Task statement
Your copy should match the records exactly, apart from the pictures, which stay out.

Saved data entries

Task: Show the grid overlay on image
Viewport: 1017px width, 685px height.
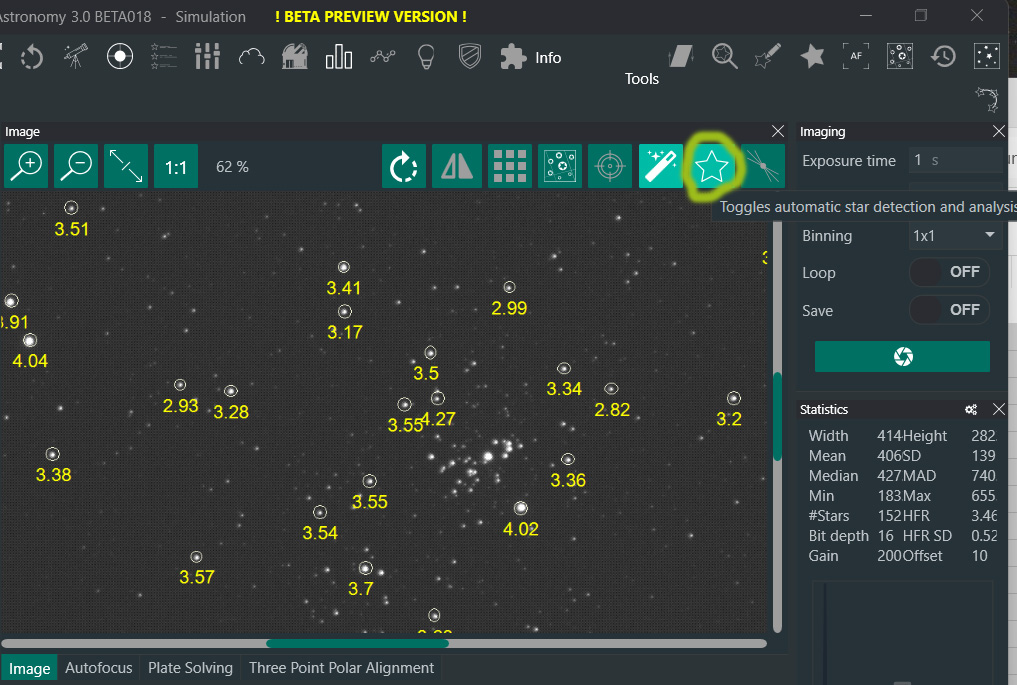Action: [509, 167]
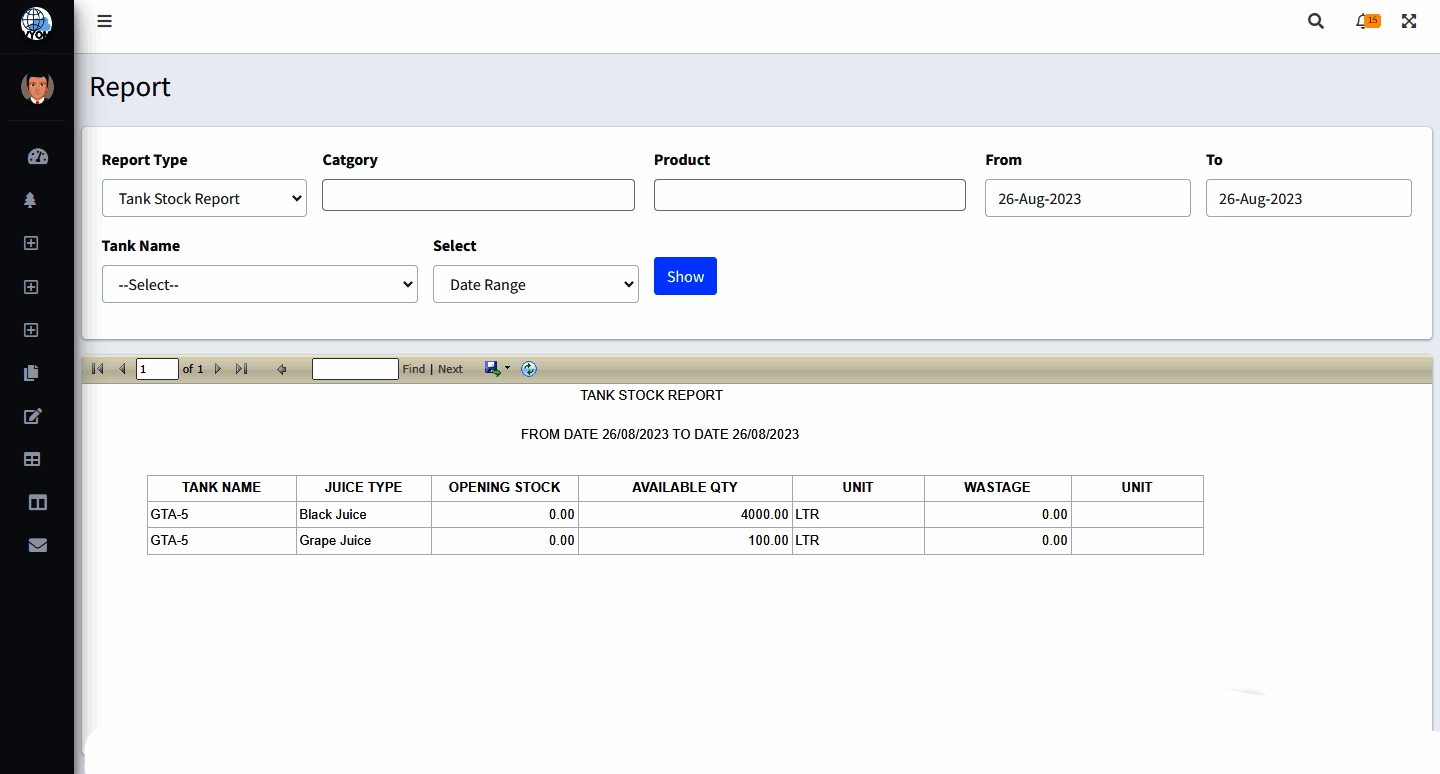Click inside the From date field
Screen dimensions: 1440x774
click(1087, 198)
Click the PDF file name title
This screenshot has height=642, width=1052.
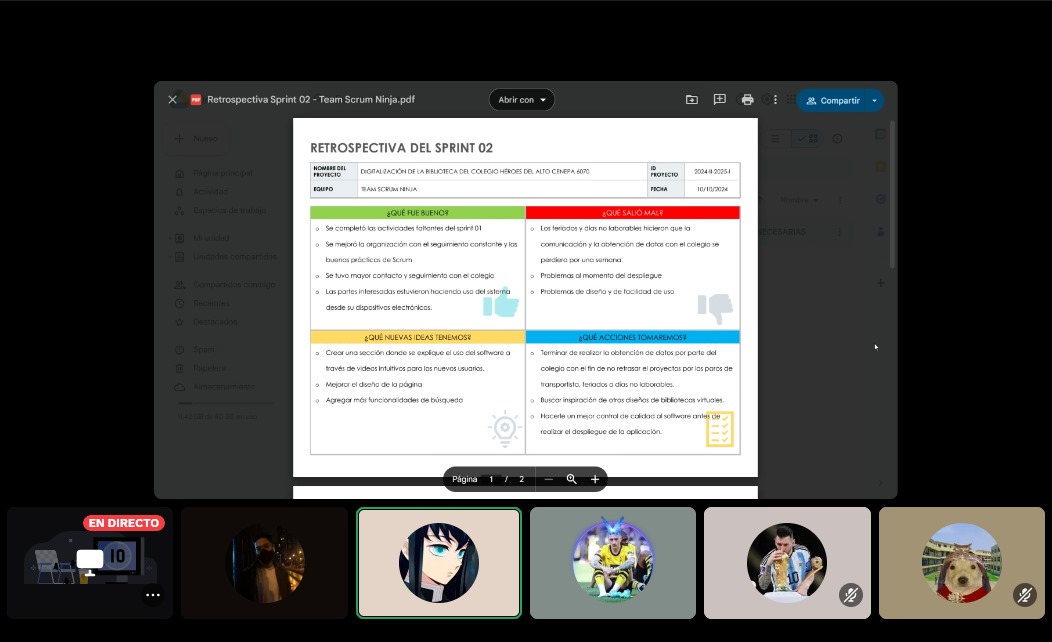point(310,100)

Response to the exercise
Task: Show the grid overlay on image
Viewport: 1017px width, 685px height.
Action: [509, 167]
Click inside the From date field
Screen dimensions: 1440x774
click(1087, 198)
Click the PDF file name title
This screenshot has height=642, width=1052.
point(310,100)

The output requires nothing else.